Monday, May 15, 2006
My new passport arrived in the mail today. Only six weeks until we leave for Italy. I'm excited to be travelling and seeing new places, but I have very mixed feelings about leaving the boys with their sister and brother-in-law. I know they will have a wonderful time, but I will really miss them. I will miss laying in the bed with them in the mornings, talking. I will miss working on our memory verses on our way to Bethel. I will miss curling up on the couch with them and reading together.I will miss hearing their laughter as they jump and dive in the swimming pool. I hate it that we will not be there when Brandon flies home from China. But on a more positive note, I will enjoy time alone with Terry. I will enjoy seeing incredible works of art, instead of helping little ones match art postcards with the real thing. I will enjoy visiting with old friends .I will enjoy sitting in the Piazza Repubblica with a drink, reading the paper and I will enjoy working along side of my husband. He is never happier than when he is back home in Italy. Lord willing, this time we'll have before the group arrives will allow us to work out some of the details of our upcoming return to Italy.
Open my heart, and you will see, engraved inside it, Italy. Robert Browning
Sunday, May 14, 2006
Today was a wonderful Mother's Day. Early this morning, Brandon called from China, and Jon called right as we were all coming in from church. Gabriel was very patient sitting through his Grandpa's sermon, but soon decided that he'd rather look around the building with his Dad. Great Grandpa and Grandma came over for lunch, bringing her wonderful roast.Tim spent the afternoon helping me figure out how to place pictures on this blog. Everyone is heading home in a few minutes. I'm including a picture of our handsome grandson, Gabriel, sitting on our new bed linens, which were a gift from our children. Happy Mother's Day!
Saturday, May 13, 2006
The Blessings of Family
Most of the children are home this weekend for Mother's Day.
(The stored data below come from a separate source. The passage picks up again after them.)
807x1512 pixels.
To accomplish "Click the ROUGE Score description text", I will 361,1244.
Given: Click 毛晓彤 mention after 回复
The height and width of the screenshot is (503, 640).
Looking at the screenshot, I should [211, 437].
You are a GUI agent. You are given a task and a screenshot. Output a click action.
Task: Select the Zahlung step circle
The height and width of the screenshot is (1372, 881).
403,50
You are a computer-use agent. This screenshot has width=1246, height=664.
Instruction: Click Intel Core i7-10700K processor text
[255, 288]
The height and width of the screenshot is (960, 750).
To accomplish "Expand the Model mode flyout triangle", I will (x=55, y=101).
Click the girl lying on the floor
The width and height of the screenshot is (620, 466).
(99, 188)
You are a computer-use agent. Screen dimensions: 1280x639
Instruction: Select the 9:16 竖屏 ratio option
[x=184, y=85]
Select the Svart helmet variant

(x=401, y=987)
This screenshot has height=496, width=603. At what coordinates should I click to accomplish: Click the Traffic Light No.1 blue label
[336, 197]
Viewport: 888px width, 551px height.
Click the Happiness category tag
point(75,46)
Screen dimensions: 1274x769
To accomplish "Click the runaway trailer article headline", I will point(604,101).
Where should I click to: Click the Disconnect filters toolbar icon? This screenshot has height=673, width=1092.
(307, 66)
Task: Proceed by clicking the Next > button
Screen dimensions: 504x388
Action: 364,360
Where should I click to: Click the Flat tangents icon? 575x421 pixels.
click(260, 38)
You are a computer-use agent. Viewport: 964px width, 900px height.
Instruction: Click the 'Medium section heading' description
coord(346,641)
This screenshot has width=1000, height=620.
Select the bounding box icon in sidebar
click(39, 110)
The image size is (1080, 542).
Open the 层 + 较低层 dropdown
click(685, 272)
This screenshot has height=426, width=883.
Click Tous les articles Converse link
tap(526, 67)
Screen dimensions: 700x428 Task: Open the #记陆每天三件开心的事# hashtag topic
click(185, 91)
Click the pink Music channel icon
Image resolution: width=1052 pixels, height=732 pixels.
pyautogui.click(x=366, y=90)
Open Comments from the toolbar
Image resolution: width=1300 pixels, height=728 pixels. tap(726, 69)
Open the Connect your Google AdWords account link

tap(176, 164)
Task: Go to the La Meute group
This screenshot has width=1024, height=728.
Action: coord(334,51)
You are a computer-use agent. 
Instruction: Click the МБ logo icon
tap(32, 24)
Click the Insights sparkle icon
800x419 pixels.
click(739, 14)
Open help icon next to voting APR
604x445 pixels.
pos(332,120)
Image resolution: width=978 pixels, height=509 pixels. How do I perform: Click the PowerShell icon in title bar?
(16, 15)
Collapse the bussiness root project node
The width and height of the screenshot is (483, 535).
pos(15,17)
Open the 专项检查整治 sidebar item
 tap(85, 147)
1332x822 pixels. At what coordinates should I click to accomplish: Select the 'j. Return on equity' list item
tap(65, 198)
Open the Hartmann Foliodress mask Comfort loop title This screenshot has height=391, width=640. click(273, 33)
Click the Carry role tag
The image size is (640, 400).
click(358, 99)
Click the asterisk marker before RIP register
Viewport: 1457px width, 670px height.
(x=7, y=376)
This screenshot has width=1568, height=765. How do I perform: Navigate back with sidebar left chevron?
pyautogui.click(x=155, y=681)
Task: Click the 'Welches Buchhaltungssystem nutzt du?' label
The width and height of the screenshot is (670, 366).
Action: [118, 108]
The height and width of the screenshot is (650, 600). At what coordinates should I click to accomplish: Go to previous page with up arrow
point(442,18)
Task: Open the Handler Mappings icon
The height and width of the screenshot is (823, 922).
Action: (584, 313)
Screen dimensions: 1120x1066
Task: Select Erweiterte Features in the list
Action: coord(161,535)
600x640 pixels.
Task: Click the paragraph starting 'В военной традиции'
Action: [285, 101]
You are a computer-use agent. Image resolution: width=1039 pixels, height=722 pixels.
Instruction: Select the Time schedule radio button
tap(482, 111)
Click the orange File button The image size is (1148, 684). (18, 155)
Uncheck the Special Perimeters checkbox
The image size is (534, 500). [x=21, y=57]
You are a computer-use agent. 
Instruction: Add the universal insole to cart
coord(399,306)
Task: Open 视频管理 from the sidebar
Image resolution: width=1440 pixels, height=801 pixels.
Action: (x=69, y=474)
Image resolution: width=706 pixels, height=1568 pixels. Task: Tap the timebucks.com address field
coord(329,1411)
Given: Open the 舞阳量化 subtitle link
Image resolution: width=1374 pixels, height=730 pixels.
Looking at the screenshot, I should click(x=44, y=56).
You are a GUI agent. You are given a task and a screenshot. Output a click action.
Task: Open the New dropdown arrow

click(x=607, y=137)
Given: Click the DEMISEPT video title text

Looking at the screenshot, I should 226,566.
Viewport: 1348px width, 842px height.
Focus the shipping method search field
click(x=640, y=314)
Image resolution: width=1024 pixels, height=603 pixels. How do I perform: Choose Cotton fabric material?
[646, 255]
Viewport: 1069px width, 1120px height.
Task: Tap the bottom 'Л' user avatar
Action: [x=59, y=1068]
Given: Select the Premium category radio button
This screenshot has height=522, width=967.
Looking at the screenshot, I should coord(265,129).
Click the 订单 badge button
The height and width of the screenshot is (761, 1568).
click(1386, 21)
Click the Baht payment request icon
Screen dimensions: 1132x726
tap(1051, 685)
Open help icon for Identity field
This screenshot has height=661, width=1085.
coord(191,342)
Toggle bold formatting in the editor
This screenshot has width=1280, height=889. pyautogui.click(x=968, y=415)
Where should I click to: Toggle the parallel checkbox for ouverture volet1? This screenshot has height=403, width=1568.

Tim and Katie, along with baby Gabriel, came from Searcy and Justin and Chelsea drove over from Memphis. Jon will be home next weekend, and of course it's a bit far away for Brandon to make the trip from China. Jordan and Christian are never happier than when their brothers and sisters are all home. I cherish these moments. Tonight Terry and I sat out on the porch together while he played the guitar and sang. We could hear the children laughing and scheming (they later surprised me with a "new" bedroom-all decorated and new monogrammed bedding from Pottery Barn)as they worked on our room. These are the moments we cherish. What a gift to see the fruits of your labor in your adult children. To see them walking with the Lord, to see them as loving parents and good friends. It is quiet now. Justin just came in for a snack before bed. Everyone else is asleep. What a blessing my two sons-in-law are to our family. I am beginning this blog as a way to remind myself, and those I love, of how very blessed we are to share a place called home.